====== EXCERPT PROVIDED ======
Basically I want someone to be able to click a bunch of events on my website, and have them all synced in a pain-free way to their primary Outlook calendar.

  • I know I can send an ics with multiple events in it, but this creates a second calendar (unless you import the calendar which is more than 3 clicks).

  • I can also have a user sync to a webcal, but that doesn't work in Outlook 2003 or earlier (and also creates a second calendar).

  • I can also send an email with meeting requests, but that's O(n) (accept each request

This has to work in Firefox too, so no ActiveXObject hackery.

Three clicks is the "spirit" of the answer. If it takes 4, that's fine.

So far webcal is the best I've got, but being able to stick the events in their original Calendar would be better.

EDIT: Recurrence Rules have been mentioned - Is there a way to use RRULE (BYDAY, BYMONTH, etc) to lump all the events into one VEVENT, and then set the Summary/Description differently for each one? This would be a perfect solution.

EDIT2: Yeah actually Outlook doesn't support recurrences on the same day (or any of the nice BYMONTHDAY, SECONDS etc parameters). So recurrence can't make arbitrary event times in Outlook.
======
● ACTIONS TO TAKE:
1. Using the post about syncing events to Outlook, mark each statement below yes or no, and quote the words of the post that settle it.
(a) Syncing to a webcal works in Outlook 2003.
(b) A solution that takes four clicks is acceptable.
(c) Outlook supports recurrences on the same day.
2. Resume the post about syncing events to Outlook after its final sentence and carry it forward.
====== DATASET ROWS ======
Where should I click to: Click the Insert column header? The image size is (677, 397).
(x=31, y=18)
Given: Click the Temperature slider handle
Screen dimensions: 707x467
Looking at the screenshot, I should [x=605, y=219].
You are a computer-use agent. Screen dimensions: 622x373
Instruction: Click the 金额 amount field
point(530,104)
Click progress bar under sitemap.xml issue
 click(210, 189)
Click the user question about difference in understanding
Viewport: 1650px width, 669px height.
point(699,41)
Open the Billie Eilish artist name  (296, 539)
======
====== DATASET ROWS ======
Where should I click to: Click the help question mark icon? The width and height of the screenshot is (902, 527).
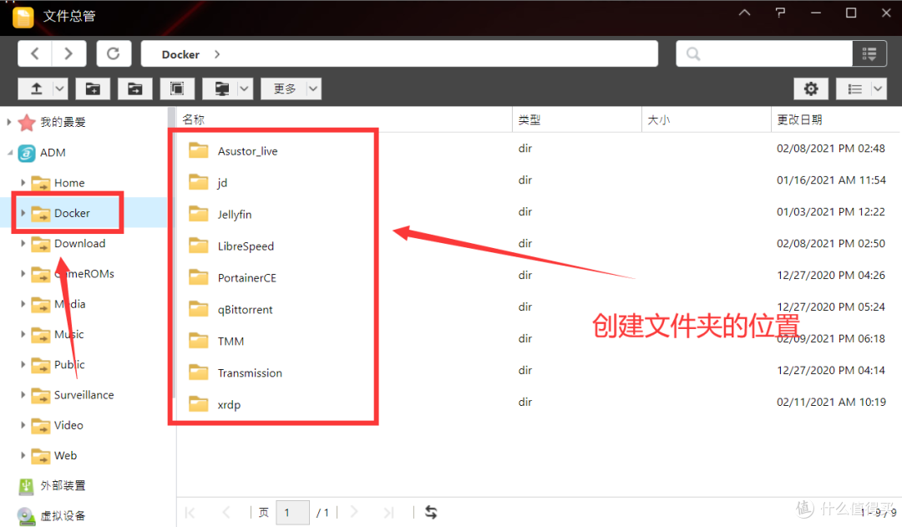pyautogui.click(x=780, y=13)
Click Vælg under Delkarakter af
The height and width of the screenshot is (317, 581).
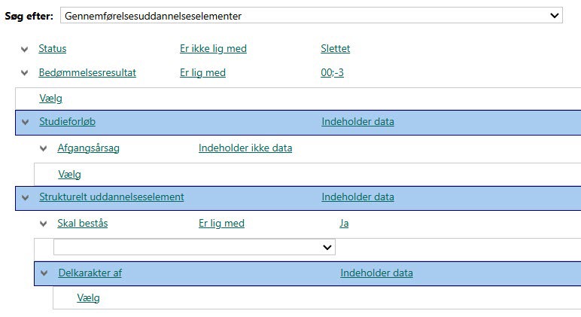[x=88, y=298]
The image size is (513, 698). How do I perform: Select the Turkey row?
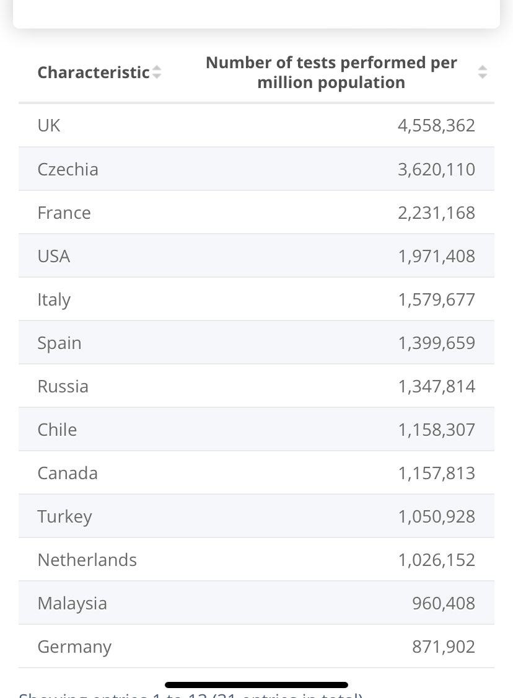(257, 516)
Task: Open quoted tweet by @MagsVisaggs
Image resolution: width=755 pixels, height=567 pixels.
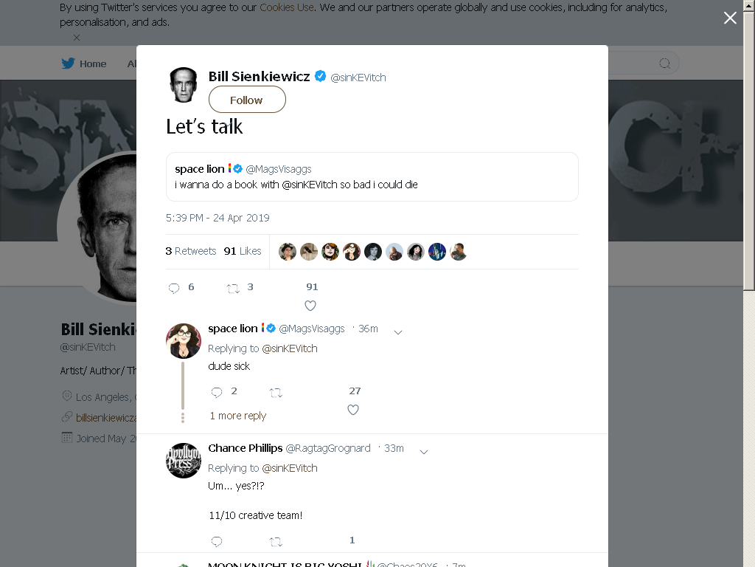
======
● EXPECTED RESULTS:
1.
(a) No: "that doesn't work in Outlook 2003 or earlier"
(b) Yes: "If it takes 4, that's fine."
(c) No: "Outlook doesn't support recurrences on the same day"

2.
+1  A: 

You're not going to be able to do it without ActiveX trickery, because youre asking for a backdoor into Outlook's calendar. With a local plugin to Outlook, you'd be fine, but through Firefox, youre limited to Outlook's normal interfaces, and youve already looked at all of those.

Go with the email route and try to utilize recurring or scheduled events so that they can all be considered a single event.

Karl
A: 

It can't be done the way I want - Outlook sucks.

Best options:

  1. If you're ok with a second calendar:

Give them a link to a webcal://blah.com/blah.ics that they can subscribe to and keep forever up to date with Outlook 2007. With Outlook 2003 it'll be static.

  1. If you're ok with 1 event per day and only one set of description for all your events combined:

Give them a single event with RDATE usedto set arbitrary recurrence.

  1. If you only support IE:

ActiveXObject - but don't do this unless you're a jerk.

  1. If you can't afford the above:

Gotta do one event at a time. Sucks.